I don't disagree.  In my branch of Goju-ryu, beginners learn the kata Sanchin within the first 3 months.  They'll be doing it for the rest of their lifetime if they continue training as the form is one of the foundation key points to developing and maintain their alignment and posture.  Obviously, an experienced observer will be able to recognize how far along a Goju-ryu practitioner is by how adept his Sanchin is.


----------



## dancingalone (Oct 26, 2016)

To get back to the topic, in TKD block teaching isn't so horrible so long as the levels aren't too far apart.  It's probably fine to have the first 2 or 3 beginning ranks learning the same material even if it is out of order for some.  Greater a ranger than that, I would have some major concerns about it myself.

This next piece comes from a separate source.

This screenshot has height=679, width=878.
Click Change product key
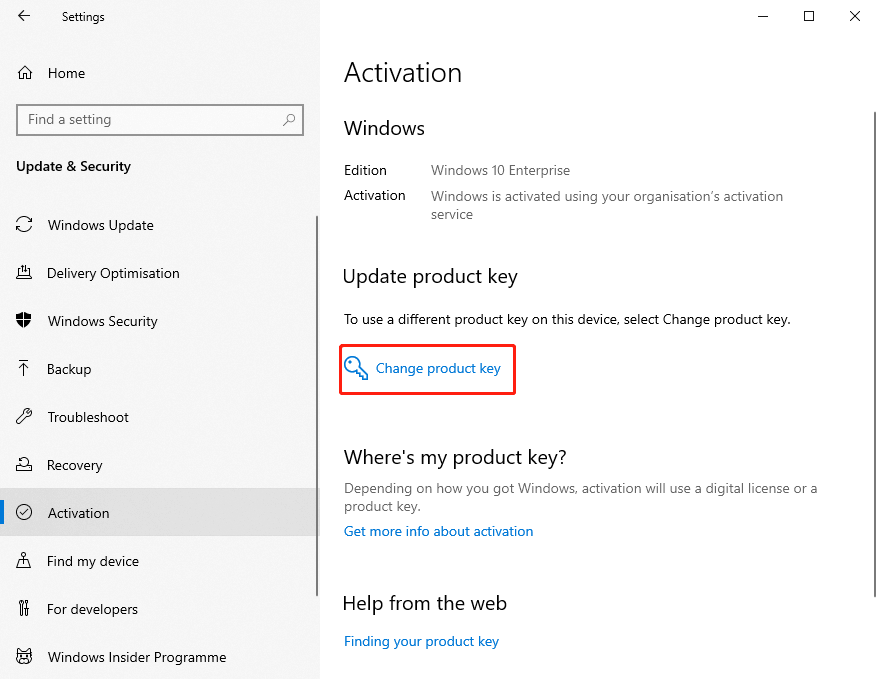pos(438,368)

Block teaching is basically a convenience for school owners that have insufficient slots of time and not enough qualified teachers to suit all their students.  This is a good problem to have business wise, but the style of pedagogy is not the best truly for students.  IMO that's extended time spent with a teacher with small classes of 3-4, but this method isn't a money maker and honestly it's suited only for dedicated, serious learners.


----------



## Gerry Seymour (Oct 26, 2016)

dancingalone said:


> To get back to the topic, in TKD block teaching isn't so horrible so long as the levels aren't too far apart.  It's probably fine to have the first 2 or 3 beginning ranks learning the same material even if it is out of order for some.  Greater a ranger than that, I would have some major concerns about it myself.
> 
> Block teaching is basically a convenience for school owners that have insufficient slots of time and not enough qualified teachers to suit all their students.  This is a good problem to have business wise, but the style of pedagogy is not the best truly for students.  IMO that's extended time spent with a teacher with small classes of 3-4, but this method isn't a money maker and honestly it's suited only for dedicated, serious learners.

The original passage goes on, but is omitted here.